• **Aufgabe**: Schreiben Sie aus dem Text über die Rechtsverordnung zur Eingliederungshilfe in Schleswig-Holstein den Abschnitt wörtlich ab, der mit den Worten „Schon im Sommer“ einsetzt und nach „rechtsstaatliche Prinzipien verstößt.“ endet.

• **Vorliegender Text**:
++++++

Schon im Sommer 2021 wurde im Hintergrund der Verhandlungen um
eine Lösung für die Zukunft der Eingliederungshilfe in Schleswig-Holstein
seitens der Leistungsträger mit einer Rechtsverordnung „gedroht“, wenn sich die
Leistungserbringer-Seite nicht den Forderungen beugen würde – das ist
zugegebenermaßen streng formuliert, aber immer wieder gerieten die
Verhandlungen ins Stocken. Und wenn etwas ins Stocken gerät, muss man manchmal
etwas deutlicher werden.
Diese Deutlichkeit zeigte sich nun, als ein Entwurf einer
solchen Rechtsverordnung verschickt wurde. Alle Verbände sollten hierzu Stellung
nehmen, und das taten sie – ziemlich heftig, und es kann sogar noch sehr viel „windiger“
werden. Wahrscheinlich wird diese Rechtsverordnung den Entwurfs-Modus nicht
überstehen, weil sie m.E. gegen rechtsstaatliche Prinzipien verstößt.
Vielleicht soll sie es auch gar nicht, sondern die Verhandlungspartner kräftig
aufrütteln und zurück zum Verhandlungstisch bugsieren.
Die Grundlage für so eine Rechtsverordnung
In § 131 SGB IX hatte der Bundesgesetzgeber Bestimmungen
zu den Rahmenverträgen (Landesrahmenverträge zwischen Leistungsträgern und
Leistungserbringern) über die Erbringung von Eingliederungshilfe-Leistungen
verfasst. Mithilfe dieser Rahmenverträge sollen nämlich die Vergütungs- und Kostenbestandteile
(Abs. 1 Nr. 1), Merkmale für die Gruppenbildung der anspruchsberechtigten Menschen
/ Leistungsberechtigte (Nr. 2), Leistungspauschalen für diese Gruppen und
abgeleitet aus den Vergütungsbestandteilen (Nr. 3), Abgrenzungskriterien für
die Kostenbestandteile bei WfbMs (Nr. 4), Personalrichtwerte /
Personalschlüssel (Nr. 5), Grundsätze und Maßstäbe für die Wirtschaftlichkeit
und Qualität einschließlich der Wirksamkeit der Leistungen usw. (Nr. 6) sowie
das Verfahren zum Abschluss von Vereinbarungen überhaupt (Nr. 7) geregelt
werden.
Dies mit der Regelung soll landeseinheitlich erfolgen,
damit es keinen Wust von Vertragsgrundlagen gibt und plötzlich die
verschiedenen Verbände (z.B. Diakonie, Paritätischer und Private Anbieter)
unterschiedlich bedient werden. Alle sollen die gleichen Voraussetzungen haben
können, und dennoch auf Ebene der einzelnen Leistungserbringer individuelle Besonderheiten
verhandeln dürfen – damit ergibt sich nicht nur eine bunte Landschaft an
verschiedenen Leistungsangeboten, die Leistungsberechtigten (Verbraucher)
können ihren Vorlieben nachgehen und die Leistungserbringer ihr Recht auf
Berufsfreiheit ausleben.

++++++

• **Bereitgestellte Einträge**:
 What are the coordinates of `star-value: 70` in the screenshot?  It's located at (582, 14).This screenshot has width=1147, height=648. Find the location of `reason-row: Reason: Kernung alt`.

++++++

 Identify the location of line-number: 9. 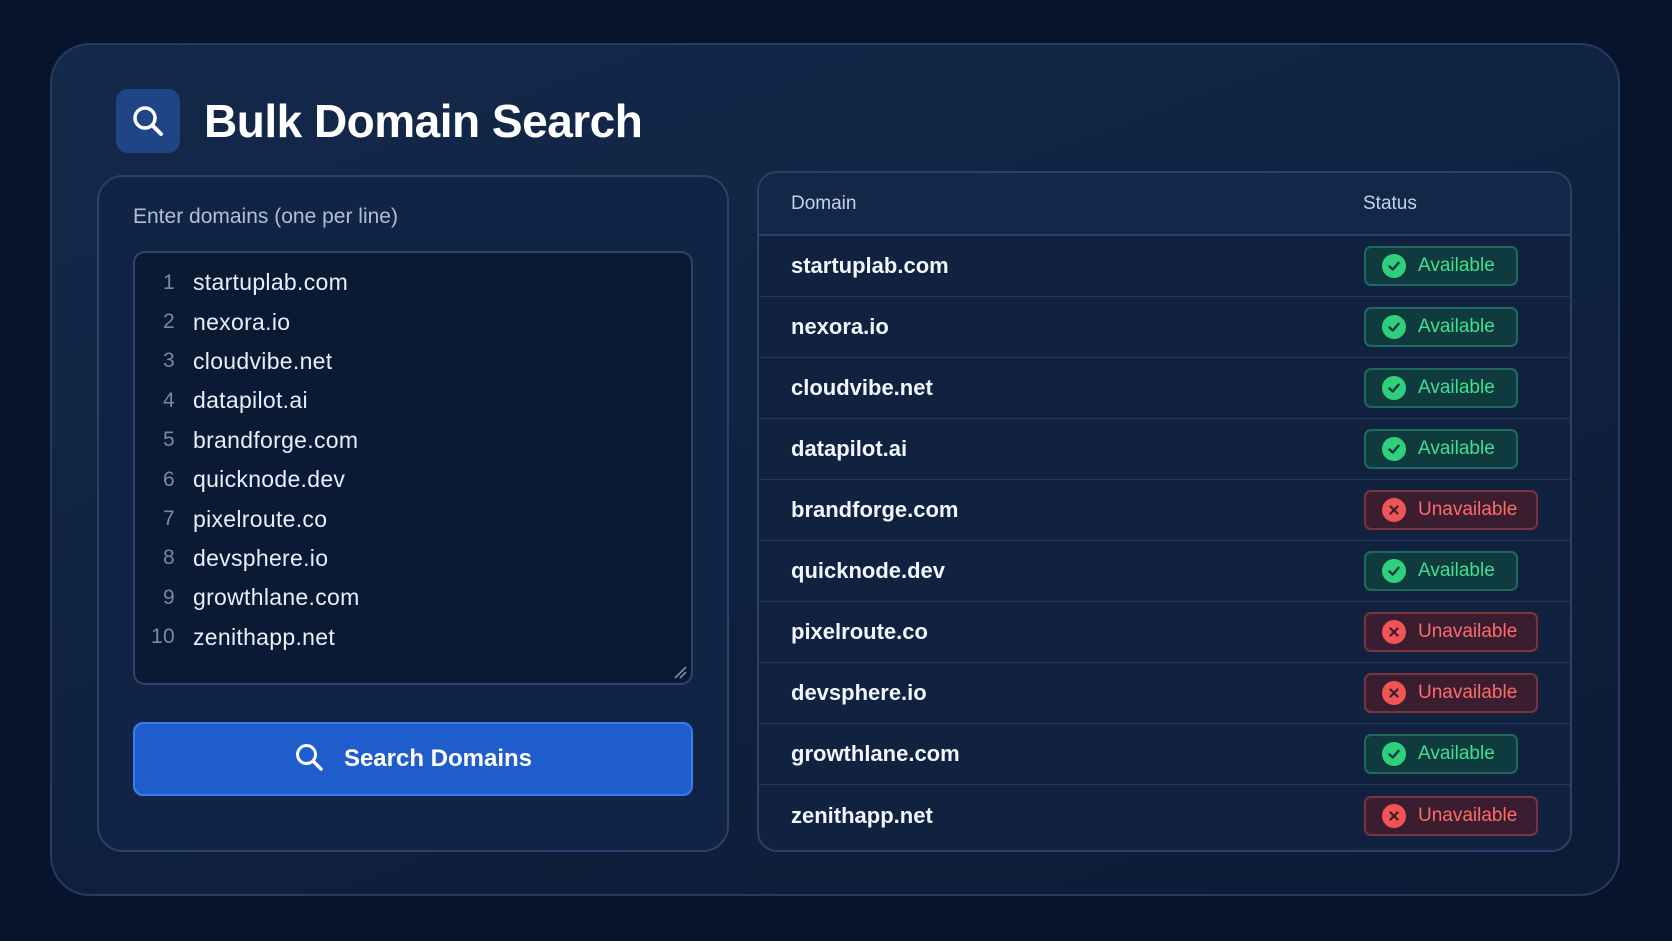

++++++

• **Antwort**:
Schon im Sommer 2021 wurde im Hintergrund der Verhandlungen um
eine Lösung für die Zukunft der Eingliederungshilfe in Schleswig-Holstein
seitens der Leistungsträger mit einer Rechtsverordnung „gedroht“, wenn sich die
Leistungserbringer-Seite nicht den Forderungen beugen würde – das ist
zugegebenermaßen streng formuliert, aber immer wieder gerieten die
Verhandlungen ins Stocken. Und wenn etwas ins Stocken gerät, muss man manchmal
etwas deutlicher werden.
Diese Deutlichkeit zeigte sich nun, als ein Entwurf einer
solchen Rechtsverordnung verschickt wurde. Alle Verbände sollten hierzu Stellung
nehmen, und das taten sie – ziemlich heftig, und es kann sogar noch sehr viel „windiger“
werden. Wahrscheinlich wird diese Rechtsverordnung den Entwurfs-Modus nicht
überstehen, weil sie m.E. gegen rechtsstaatliche Prinzipien verstößt.